■ **Exercise A**:
How many games were on the writer's initial list in the piece about changing a KU football game's outcome?
■ **Exercise B**:
Carry on writing the piece about changing a KU football game's outcome, starting right after its last sentence.

___ Passage shown ___

If you could change the outcome of one KU football game what would it be and why?
— Mike Vernon (@M_Vernon) June 29, 2023
Mine might be KU-Colorado, 2009.
Initially, I agreed with Vernon’s assertion that 2009 Colorado is an excellent choice. I checked the comments over the next couple of hours and a lot of folks there went with 2007 Missouri, also another outstanding choice. A few more said 2009 Missouri, and one brave soul even brought up 2016 Texas. (Think about it.)
All great choices.
There are a lot of fun “what ifs” out there in KU’s football history, but to me, this is asking if there is a program changing game out there, that had it gone the other way, would KU football be in an overall better position? So, that’s how I’m approaching this.
Obviously, this discussion is much too important to be solved through Twitter debate. So I am here to take the reigns and put all these bandwagon KU twitter fans in their place.
(Sarcasm... )
(... Mostly.)
Who put me in charge, you may ask. Well - I did. As someone who has attended over 100 KU football games in his lifetime, AND was a season ticket holder through literally the worst decade of D1 college football ever (before moving away from the area), AND who volunteered his free time to write about it for six of those years here at RCT, AND who is the reigning KLWN+RCST KU Football Trivia champion, I think I deserve it.
But I’m digressing. To the list!
Honorable Mentions
I immediately came up with a few games on my own, and then with a little research, ended up with an initial list of 12 games where, if I could, I would change the outcome to the benefit of Kansas football. I then ranked them. Here are the games that did not make my top five, in order, counting down from 12.

___ Material provided ___

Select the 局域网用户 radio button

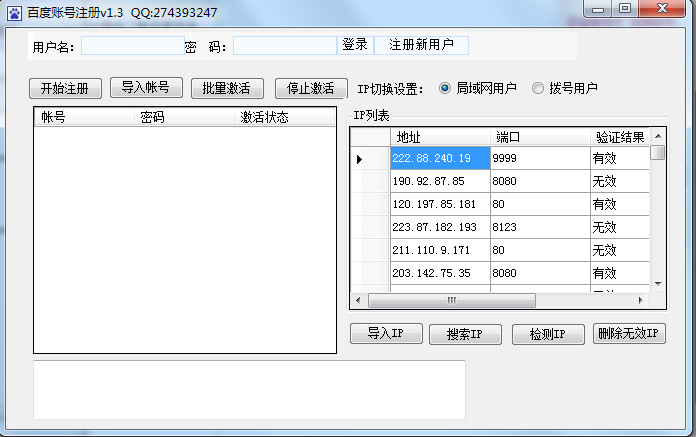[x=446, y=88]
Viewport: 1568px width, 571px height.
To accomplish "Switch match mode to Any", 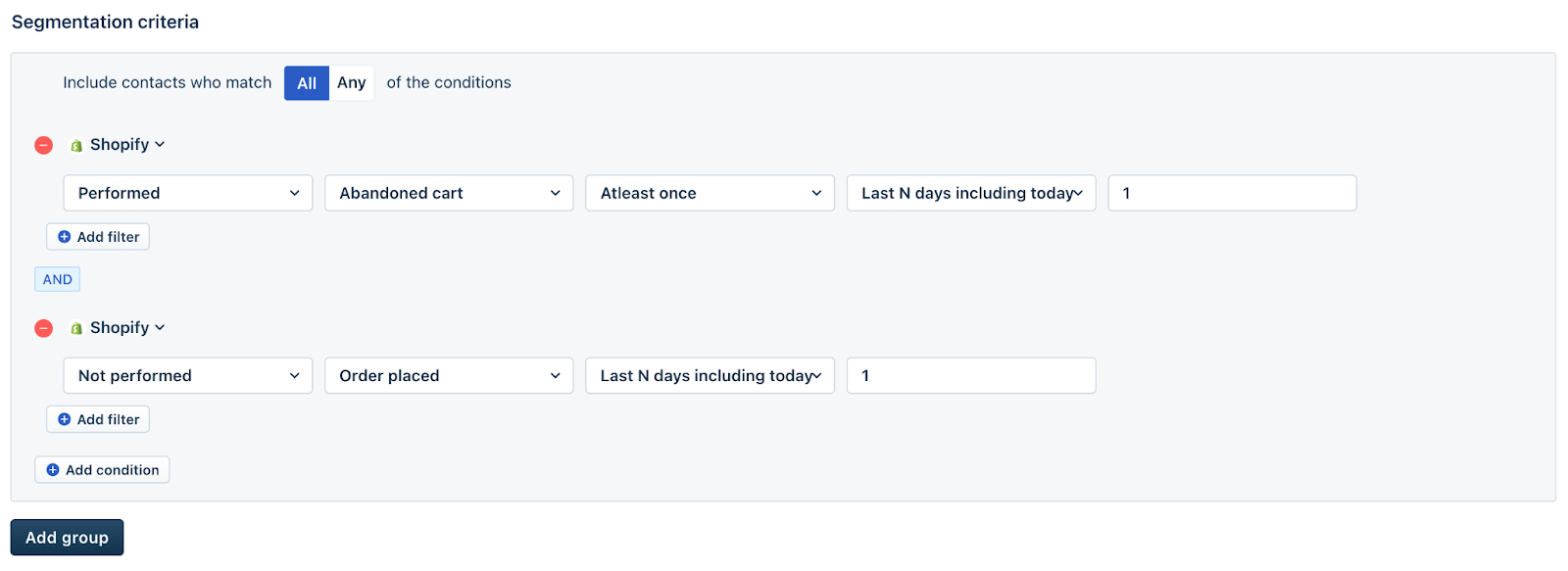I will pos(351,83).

___
___ Material provided ___

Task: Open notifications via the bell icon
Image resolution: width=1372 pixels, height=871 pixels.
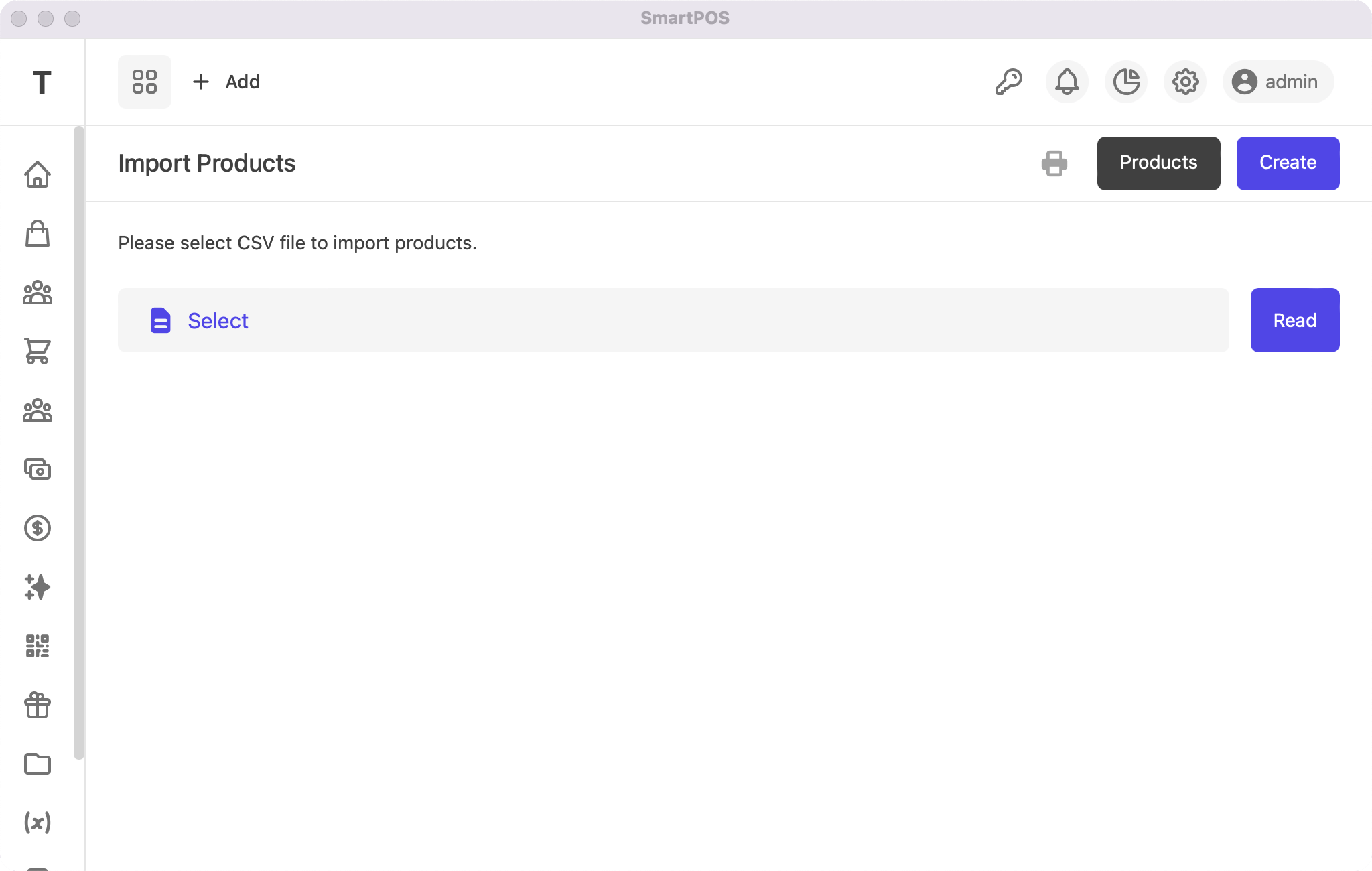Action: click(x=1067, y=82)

___
___ Material provided ___

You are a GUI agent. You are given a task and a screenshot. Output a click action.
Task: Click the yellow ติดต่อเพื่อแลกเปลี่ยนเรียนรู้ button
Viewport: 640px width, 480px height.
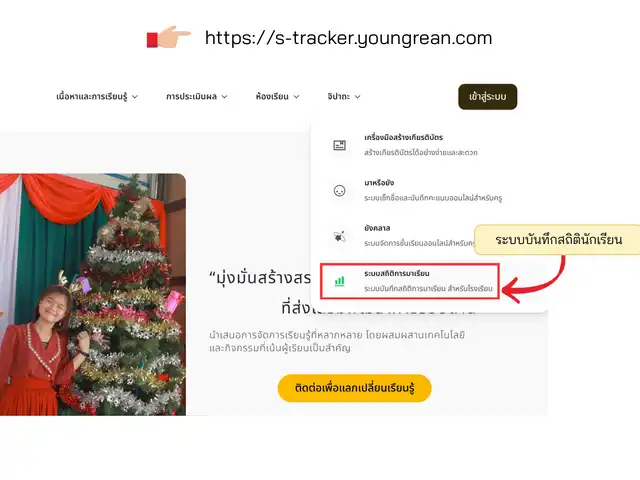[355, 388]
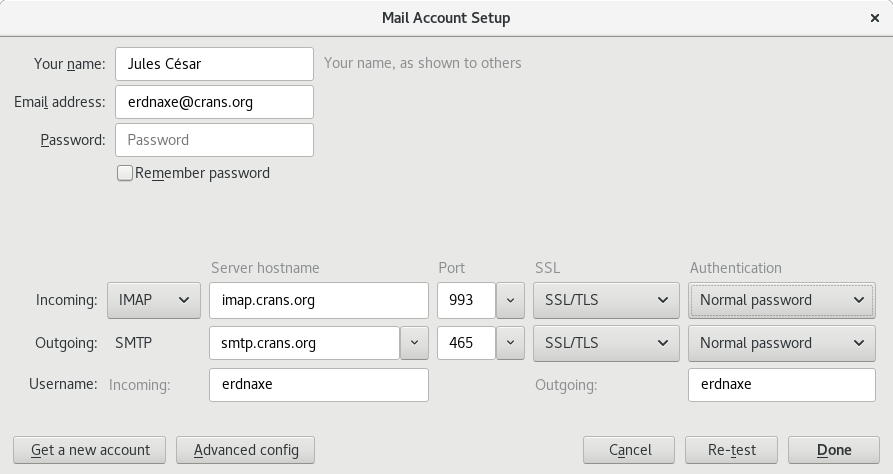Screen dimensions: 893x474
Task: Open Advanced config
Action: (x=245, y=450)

___

■ **Task output A**:
12 games

■ **Task output B**:
2006 @ Nebraska, 39-32 L (OT)
Coming into his fifth season in Lawrence, Mark Mangino had already made two bowl games, and entering this season was coming off a win in the Fort Worth Bowl. The Jayhawks were 3-1 coming into this one, the one loss a back-and-forth game in Toledo, OH (that almost made this list on its own). A win in Lincoln against #21 Nebraska would get KU back on track and in prime position to make its third bowl game in four years.
But out of KU’s first five offensive plays, two were interceptions. The Jayhawks would turn it over two more times in the first half, with a fumble and another interception, and at one point found themselves down 24-7. It looked like yet another oh-so-familiar Nebraska beatdown, making the big 40-15 KU win in Lawrence the year prior look like an anomaly.
But then Kansas scored the next 22 points to take a 1-point lead midway through the 4th quarter, and it was game on. Regulation ended in a 32-32 tie with KU scoring in the final minute and converting a two-point attempt. Nebraska scored on the first possession of overtime, then was able to hold the Jayhawks out of the end zone to secure the victory.
Would a win in this game have been program defining? Well… maybe? It would have set KU up for a three-game win streak against Nebraska, something that hadn’t happened since the early 1960s. Based on how the rest of the season turned out, it also would have clinched a bowl spot for the Jayhawks, who originally finished 6-6 but failed to procure a bowl invitation. The 2006 season saw KU go 3-4 in one-possession games, and I couldn’t convince myself that changing one of those outcomes would alter the history or perception of KU football.
2009 vs Missouri, 41-39 L
In what would be Mark Mangino’s final game as KU’s football coach, Kansas blew leads of 21-10 and 28-19 in the season finale, with Missouri hitting a last-second field goal to end The Bear’s tenure with a 41-39 loss despite a record-setting day from quarterback Todd Reesing. KU would finish the campaign at 5-7, with the loss also denying them a bowl bid. Mangino would “resign” five days later.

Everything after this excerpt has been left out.